The serialization captures everything about a subtree: its structure (where the nulls are) and its values. Because we build it postorder (bottom-up), by the time we process a parent node, both children have already been serialized. So the parent's serialization naturally includes the full representation of its entire subtree.
Using the count == 2 check is a clean trick. When we see a serialization for the first time (count = 1), we just note it. When we see it a second time (count = 2), we know it is a duplicate, so we add it to the result. If we see it a third, fourth, or fifth time, we skip it because we have already recorded this pattern.
Algorithm
- Initialize a hash map to count serialization occurrences and a result list.
- Perform a postorder DFS on the tree.
- At each node, build the serialization:
leftSerial + "," + rightSerial + "," + node.val. - For null nodes, return "#" as the serialization.
- Increment the count for this serialization in the hash map.
- If the count becomes exactly 2, add the current node to the result list.

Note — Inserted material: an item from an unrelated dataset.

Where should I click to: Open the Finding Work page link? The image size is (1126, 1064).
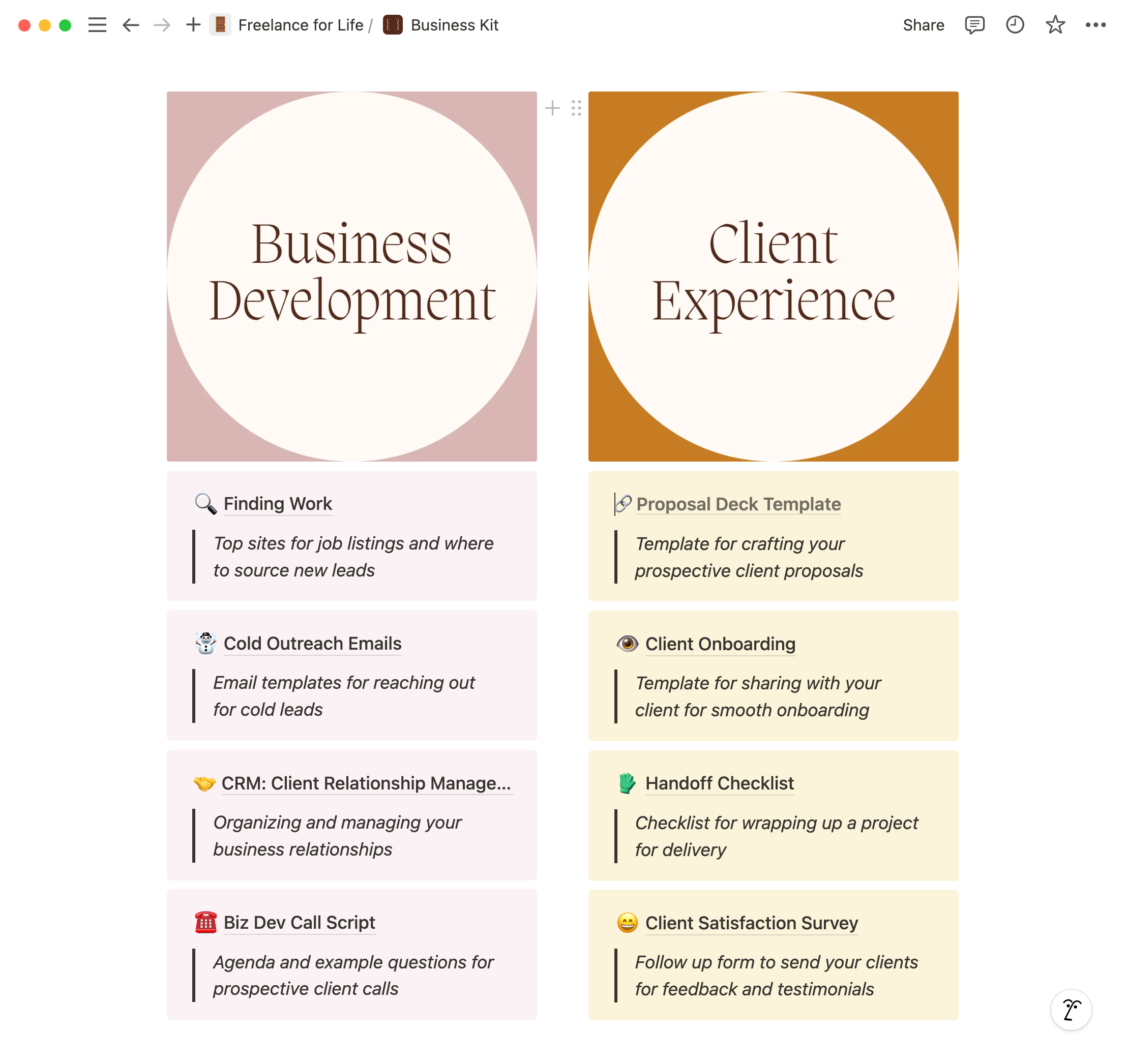point(278,504)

- Return the serialization string so the parent can use it.
- After the DFS completes, return the result list.
Example Walkthrough
Code
- Time Complexity: O(n^2). We visit each node once, but building the serialization string involves concatenating strings. In the worst case (a skewed tree), the serialization of the root is O(n) characters long. Across all nodes, the total string construction work can be O(n^2).

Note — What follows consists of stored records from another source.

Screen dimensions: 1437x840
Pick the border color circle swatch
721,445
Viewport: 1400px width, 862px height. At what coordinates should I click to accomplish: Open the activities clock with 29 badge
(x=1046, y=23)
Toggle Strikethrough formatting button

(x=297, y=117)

- Space Complexity: O(n^2). The hash map stores serialization strings. In the worst case, the total length of all stored strings is O(n^2) on a skewed tree where serializations grow linearly.
The bottleneck is the string serialization itself. For a skewed tree, the total string data across all nodes can reach O(n^2). What if we could represent each subtree with a short, fixed-size identifier instead of a long string?

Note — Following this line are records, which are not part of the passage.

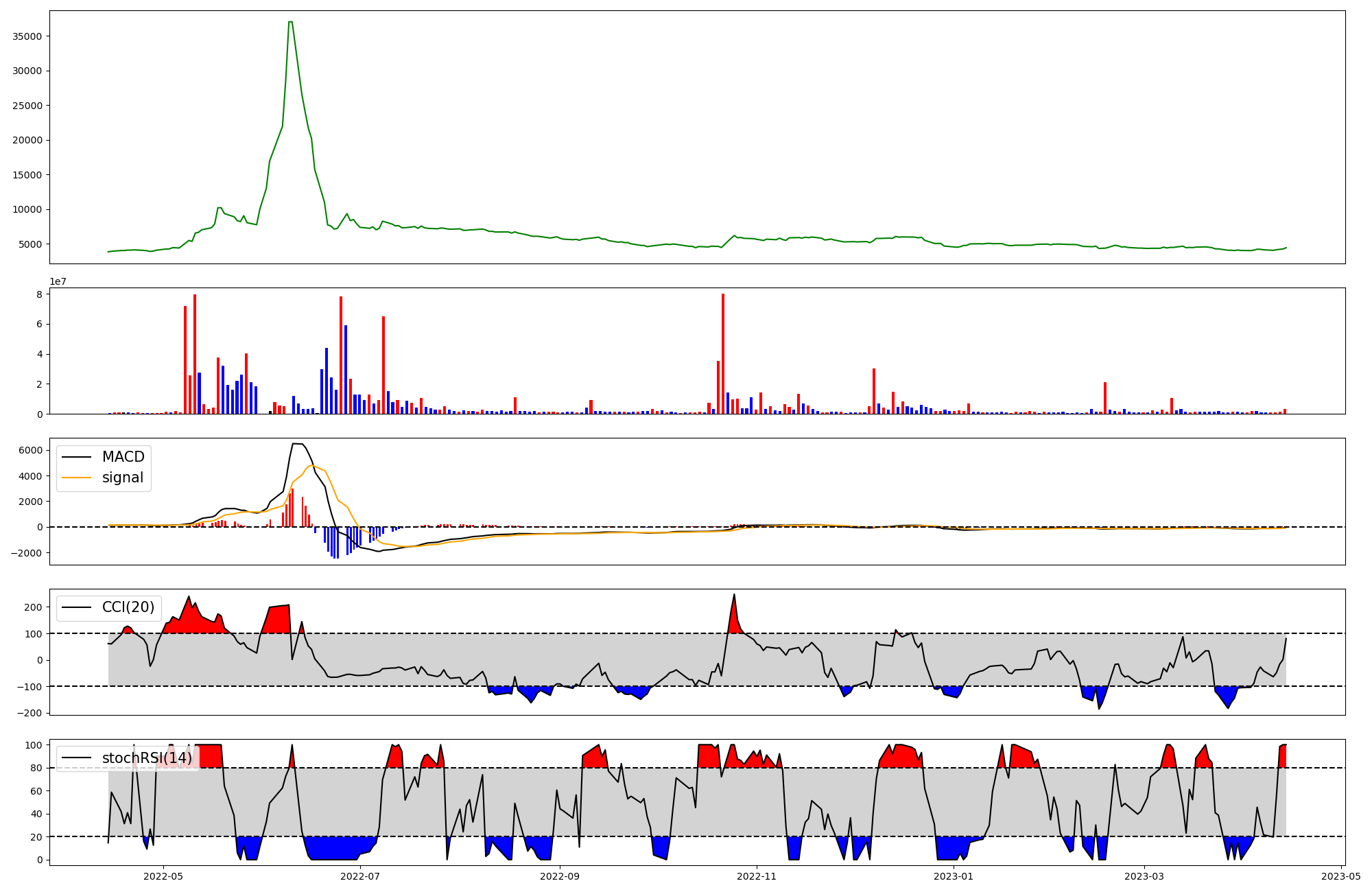Click the 2023-03 x-axis date label
Image resolution: width=1372 pixels, height=892 pixels.
click(1144, 876)
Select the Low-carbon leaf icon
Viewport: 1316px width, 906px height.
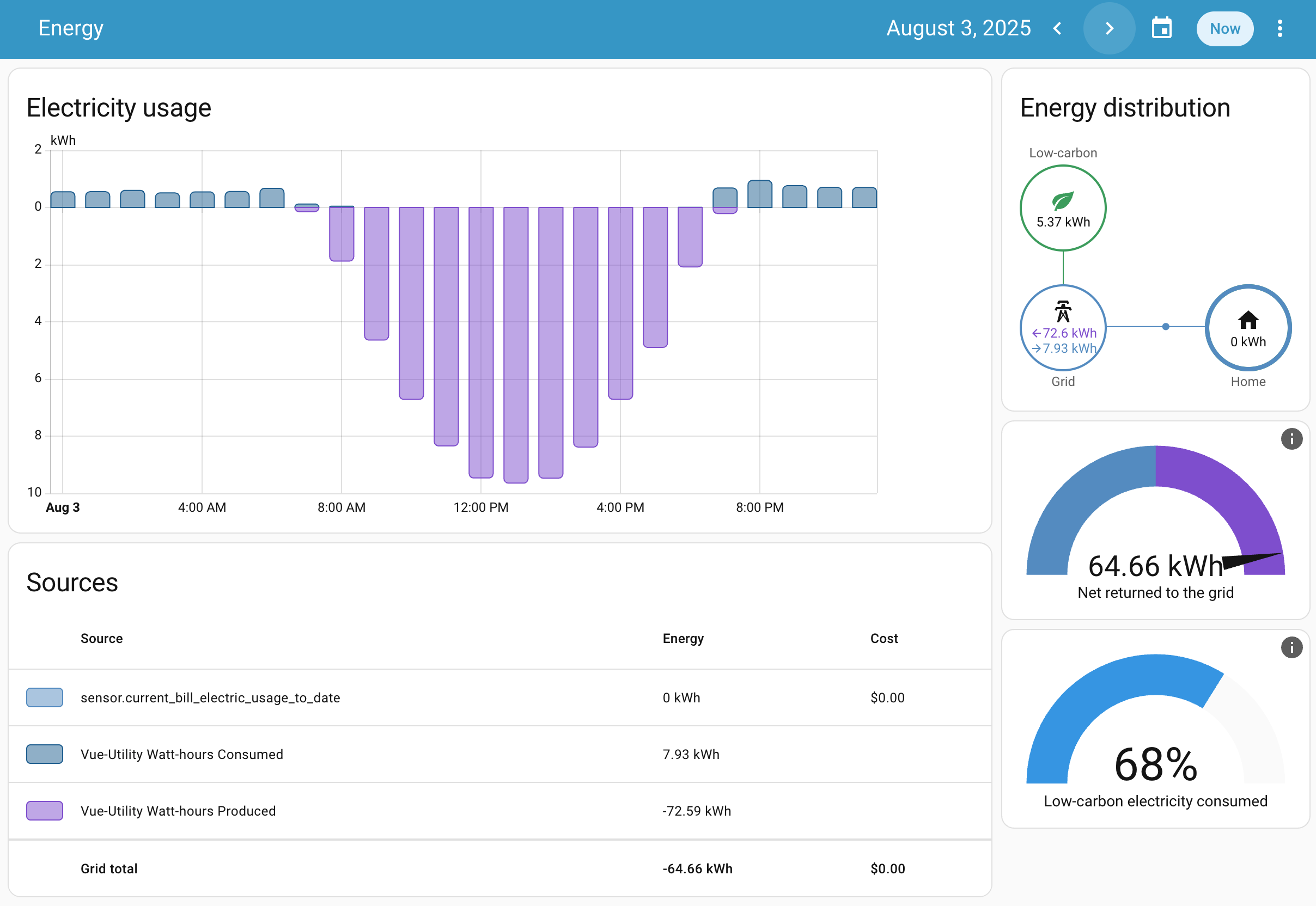click(x=1063, y=200)
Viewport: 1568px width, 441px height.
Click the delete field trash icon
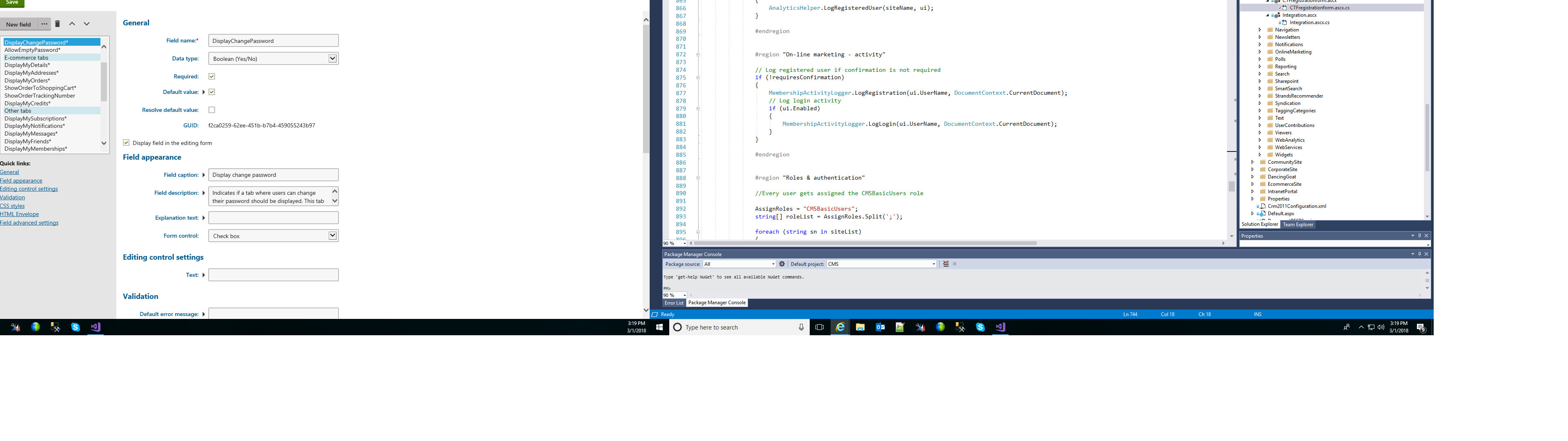click(x=57, y=24)
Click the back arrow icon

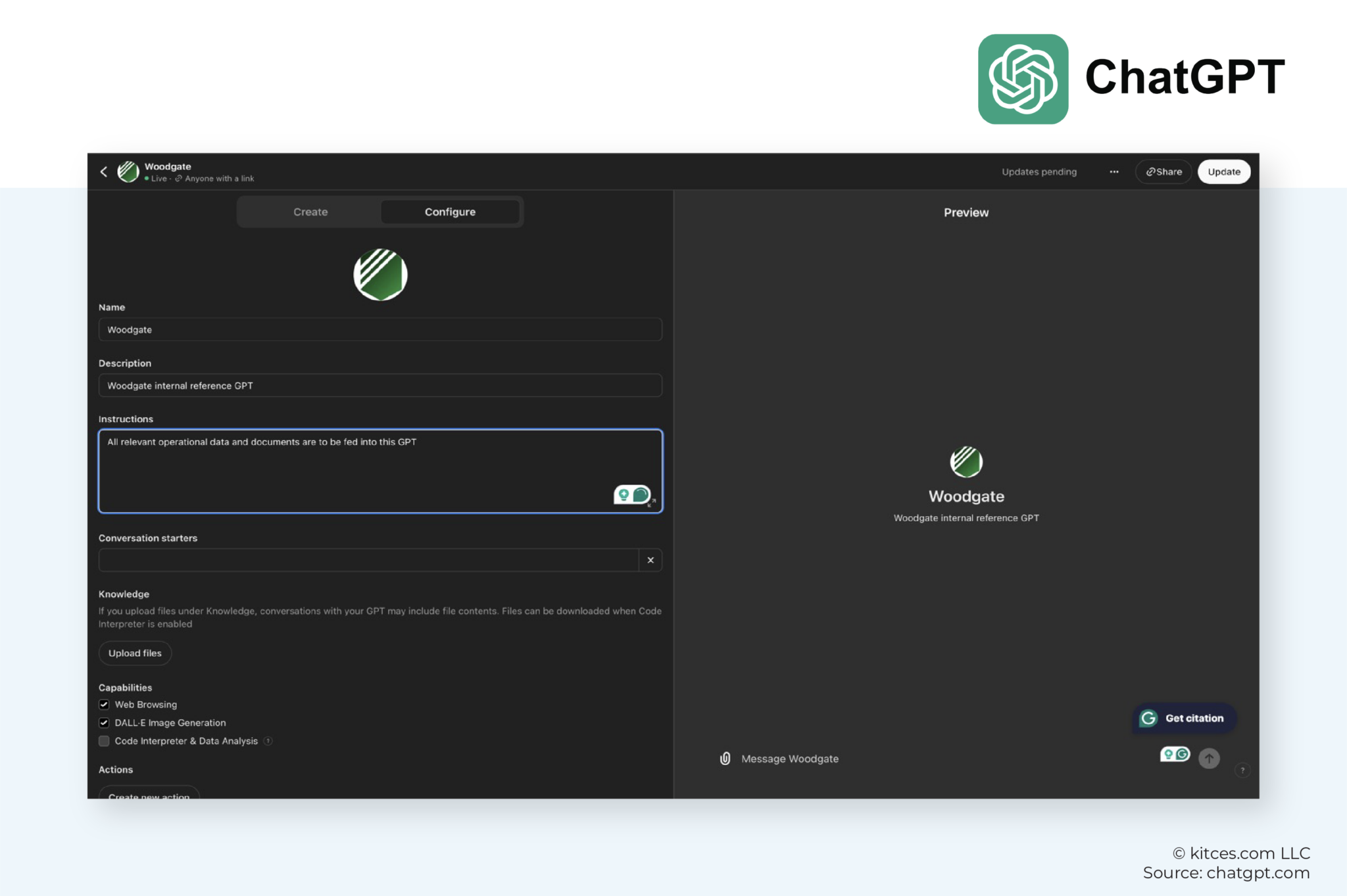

Approach 3: ID-Based Serialization (Optimal)
Intuition
The string serialization approach works, but it suffers from long strings in the worst case. Here is the optimization: instead of encoding a subtree as a full string, we assign each unique subtree structure a numeric ID. Then, to represent a subtree, we only need three things: the left child's ID, the current node's value, and the right child's ID. That is a fixed-size tuple, no matter how deep the subtree is.
Think of it like this. In the string approach, the parent's serialization includes the entire serialization of both children, which includes the entire serialization of the grandchildren, and so on. It is like copying a document into another document into another document. With IDs, we just reference the document by its page number instead of copying it. Each node's representation is always just three numbers.
Algorithm
- Initialize a map from tuple (leftID, nodeVal, rightID) to a unique integer ID, starting IDs from 1. Reserve ID 0 for null nodes.
- Initialize a count map from ID to occurrence count, and a result list.
- Perform a postorder DFS.
- For null nodes, return ID 0.
- At each node, recursively get the left child's ID and right child's ID.
- Form the tuple (leftID, node.val, rightID).
- If the tuple is not in the map, assign it a new ID.
- Look up the ID for this tuple and increment its count.
- If the count equals 2, add the current node to the result.
- Return the ID for this subtree.
Example Walkthrough
Code
- Time Complexity: O(n). We visit each node exactly once. At each node, we do O(1) work: building a short key string of bounded length, and hash map lookups/inserts that are O(1) amortized.
- Space Complexity: O(n). The tupleToId map stores at most n entries (one per unique subtree pattern). The idCount map also stores at most n entries. The recursion stack uses O(h) space where h is the tree height.